Die Süddeutsche unterstellt der Linken gar “Moralische Großmannssucht”, weil die klar von einem militärischen Eingreifen in Syrien abrät und Luftschläge für Wahnsinn hält. Daniel Brössler schreibt an die Adresse der anderen beiden Merkel-Flügel im Parlament: 

“SPD und Grüne sollten sich hüten, dem Beispiel der Linkspartei zu folgen. Der Antikriegswahlkampf 2002 lebte von der Überzeugung, Deutschland habe sich richtig, also gegen Bush, positioniert. Auf diese einfache Formel lässt sich der Fall Syrien nicht reduzieren. Das verbieten die Fakten – und die Bilder aus Damaskus

Nur welche Formel greift im Fall Syrien? Hilft eine Bombardierung, die ja offenbar nur kurz und als Bestrafung gedacht sein soll, den Menschen in Syrien, die ja nicht erst seit dem mutmaßlichen C-Waffen-Einsatz zu leiden haben. In Neues aus der Anstalt brachte Kabarettist Christian Springer die Lage im Nahen Osten und die Rolle des vor Humanität triefenden Westens auf den Punkt.

Die syrischen Flüchtlinge sagen: ‘Wir beten jeden Tag zu Gott, dass er uns ein Erdbeben schickt. Dann hätten wir morgen Hilfe. Aber wir haben nur einen Krieg.’

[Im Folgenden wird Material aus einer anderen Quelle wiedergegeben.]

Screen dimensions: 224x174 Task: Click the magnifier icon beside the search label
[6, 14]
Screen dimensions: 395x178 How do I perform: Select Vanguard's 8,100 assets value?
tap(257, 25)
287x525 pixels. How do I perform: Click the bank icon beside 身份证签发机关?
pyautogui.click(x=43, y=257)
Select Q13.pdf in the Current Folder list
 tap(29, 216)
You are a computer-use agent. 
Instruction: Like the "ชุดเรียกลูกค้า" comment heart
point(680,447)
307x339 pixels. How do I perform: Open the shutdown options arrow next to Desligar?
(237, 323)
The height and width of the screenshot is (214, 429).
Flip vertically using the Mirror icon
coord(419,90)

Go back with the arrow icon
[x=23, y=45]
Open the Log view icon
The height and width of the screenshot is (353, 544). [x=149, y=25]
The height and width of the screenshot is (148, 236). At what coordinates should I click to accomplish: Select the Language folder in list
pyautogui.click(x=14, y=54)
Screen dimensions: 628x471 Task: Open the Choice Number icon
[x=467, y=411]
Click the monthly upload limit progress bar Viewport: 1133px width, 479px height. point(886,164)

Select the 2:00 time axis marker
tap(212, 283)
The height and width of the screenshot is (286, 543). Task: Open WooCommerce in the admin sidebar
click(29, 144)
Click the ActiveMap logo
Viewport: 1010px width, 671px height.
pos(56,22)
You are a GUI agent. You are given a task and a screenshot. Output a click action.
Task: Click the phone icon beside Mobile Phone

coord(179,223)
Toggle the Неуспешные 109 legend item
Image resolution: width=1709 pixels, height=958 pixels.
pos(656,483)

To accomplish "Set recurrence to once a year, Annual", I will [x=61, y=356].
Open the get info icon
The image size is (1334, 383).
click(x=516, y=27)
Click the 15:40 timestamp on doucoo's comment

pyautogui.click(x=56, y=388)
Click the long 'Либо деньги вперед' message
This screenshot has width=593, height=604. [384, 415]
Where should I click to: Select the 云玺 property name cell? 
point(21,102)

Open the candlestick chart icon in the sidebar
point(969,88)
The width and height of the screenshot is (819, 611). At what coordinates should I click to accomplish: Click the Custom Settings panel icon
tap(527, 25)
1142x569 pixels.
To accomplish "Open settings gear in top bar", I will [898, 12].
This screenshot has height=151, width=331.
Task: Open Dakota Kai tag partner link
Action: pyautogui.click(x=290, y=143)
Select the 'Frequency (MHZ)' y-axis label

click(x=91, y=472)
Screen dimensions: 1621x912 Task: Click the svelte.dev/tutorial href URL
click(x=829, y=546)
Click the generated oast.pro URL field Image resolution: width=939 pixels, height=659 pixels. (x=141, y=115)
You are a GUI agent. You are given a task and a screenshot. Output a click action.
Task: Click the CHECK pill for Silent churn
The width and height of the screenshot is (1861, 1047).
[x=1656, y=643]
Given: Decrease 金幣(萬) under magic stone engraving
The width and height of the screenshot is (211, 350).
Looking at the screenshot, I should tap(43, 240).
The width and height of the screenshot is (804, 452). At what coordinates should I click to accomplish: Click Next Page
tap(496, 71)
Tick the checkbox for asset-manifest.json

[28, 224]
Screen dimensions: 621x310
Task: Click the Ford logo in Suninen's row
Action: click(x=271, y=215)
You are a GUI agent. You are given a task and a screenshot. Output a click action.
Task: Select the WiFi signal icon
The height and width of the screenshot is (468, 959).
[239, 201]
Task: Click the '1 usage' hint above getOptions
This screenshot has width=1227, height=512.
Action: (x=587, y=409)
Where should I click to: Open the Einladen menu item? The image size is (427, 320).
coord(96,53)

Und in diesem Krieg sei eine rote Linie überschritten worden. Von wem, wissen offenbar nicht einmal die Geheimdienste, die ihren globalen Bruch von Grundrechten ja immer damit begründen, böse Menschen mit bösen Absichten rechtzeitig zu erkennen. Ein Militärschlag ohne oder mit konstruierten Beweisen, das kommt nicht nur bekannt vor, es ist dieselbe Strategie, genauso wie die Heuchelei über einen “Zivilisationsbruch”, einen Begriff, den neuerdings der deutsche Außenminister in den Mund nimmt. Wo bleibt der Aufschrei der Intellektuellen? Westerwelle setzt den Einsatz von C-Waffen in Syrien mit Auschwitz gleich.

Die Humanität der westlichen Demokratien, die ihre Werte inzwischen nur noch mit Mitteln der Diktatur verteidigen können, ist kaum noch zu ertragen. Erwin Pelzig stellte gestern in der Anstalt der Sorge der Bundesregierung um die Menschen in Syrien jene Flüchtlinge gegenüber, die zu Tausenden im Mittelmeer ersaufen, bei dem Versuch die Grenzen der durch und durch verlogenen europäischen Wertegemeinschaft zu erreichen.